--- Provided data Enclosed Below ---
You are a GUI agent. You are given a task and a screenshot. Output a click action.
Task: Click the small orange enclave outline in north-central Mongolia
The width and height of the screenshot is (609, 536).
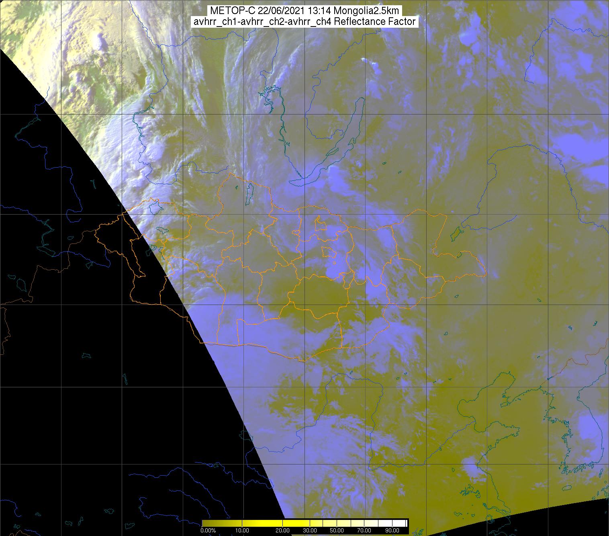point(320,223)
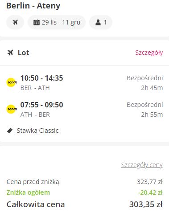Click the ticket tag icon near Stawka Classic
The width and height of the screenshot is (169, 213).
point(10,131)
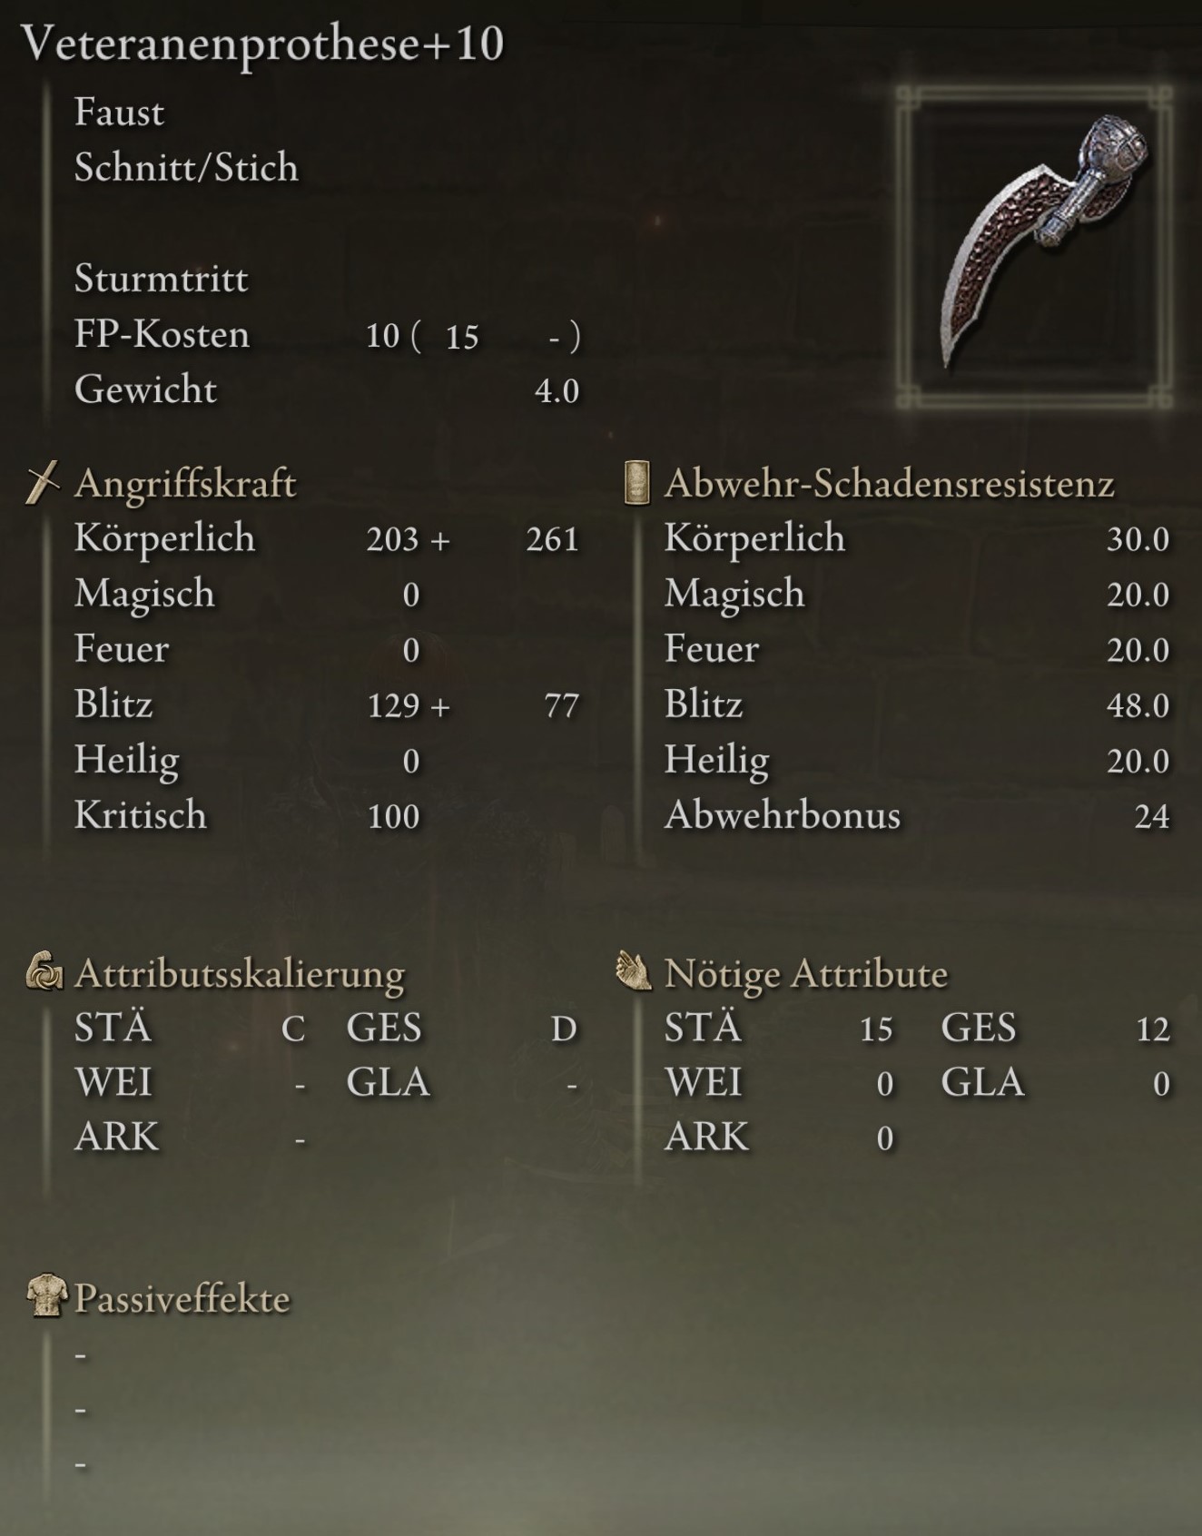Click the Abwehr-Schadensresistenz heading

pyautogui.click(x=889, y=483)
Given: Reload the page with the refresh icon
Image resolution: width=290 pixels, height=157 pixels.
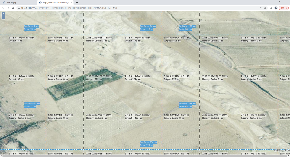Looking at the screenshot, I should pyautogui.click(x=13, y=8).
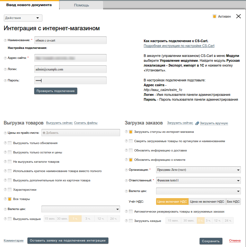Expand the Организация dropdown list

click(x=238, y=170)
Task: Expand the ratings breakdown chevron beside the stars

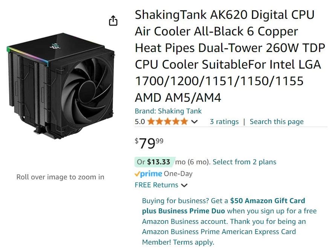Action: click(x=193, y=121)
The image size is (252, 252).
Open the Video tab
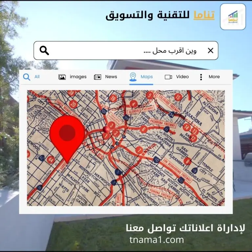(182, 77)
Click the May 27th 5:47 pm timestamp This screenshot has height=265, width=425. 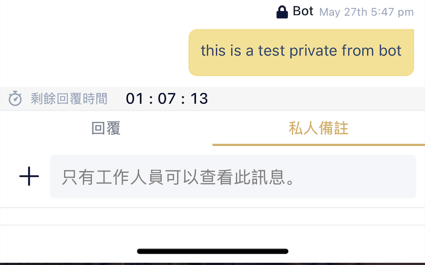tap(366, 12)
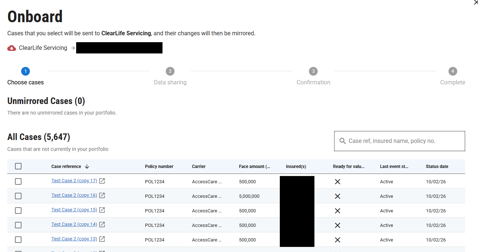Viewport: 478px width, 252px height.
Task: Click the Case reference sort arrow
Action: (87, 167)
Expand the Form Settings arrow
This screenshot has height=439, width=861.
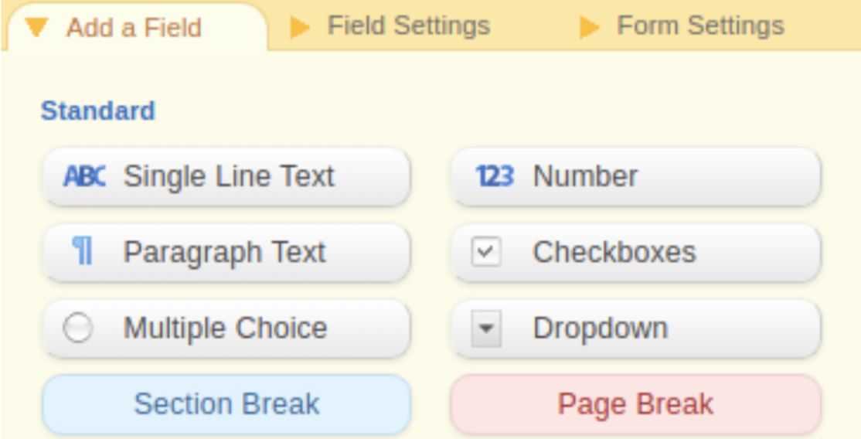pyautogui.click(x=590, y=28)

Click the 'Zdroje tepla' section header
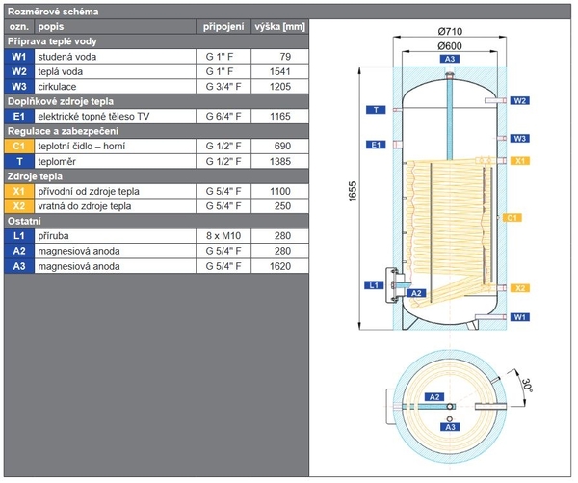[x=39, y=176]
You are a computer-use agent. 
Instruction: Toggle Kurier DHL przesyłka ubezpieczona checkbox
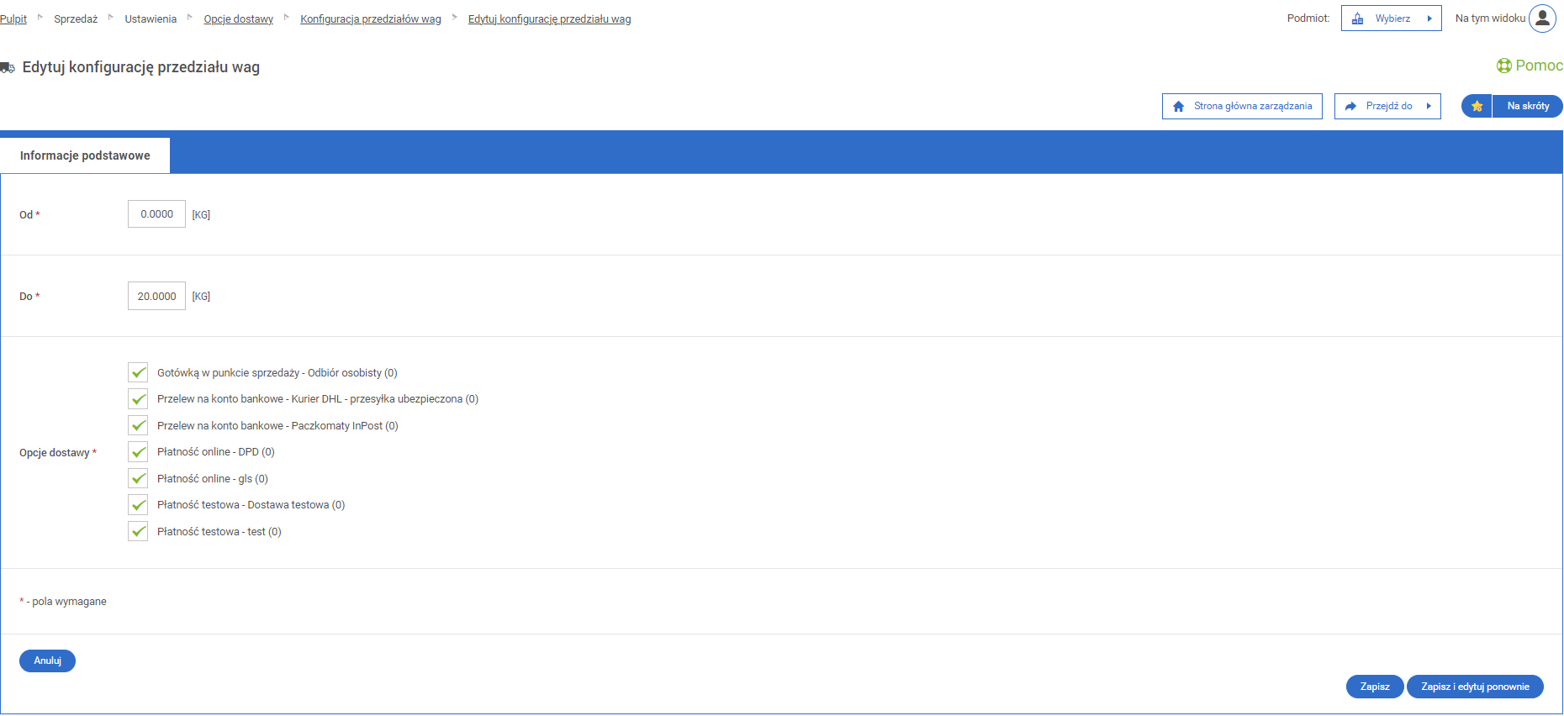click(138, 399)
--- End of Enclosed Provided data ---
Description of the task
Begin with the line containing "You are a computer-use agent." and end with the last line of the entries above. Copy those lines exactly, both ends included, and drop every picture.

Answer box
You are a computer-use agent. 
Instruction: Toggle Kurier DHL przesyłka ubezpieczona checkbox
click(138, 399)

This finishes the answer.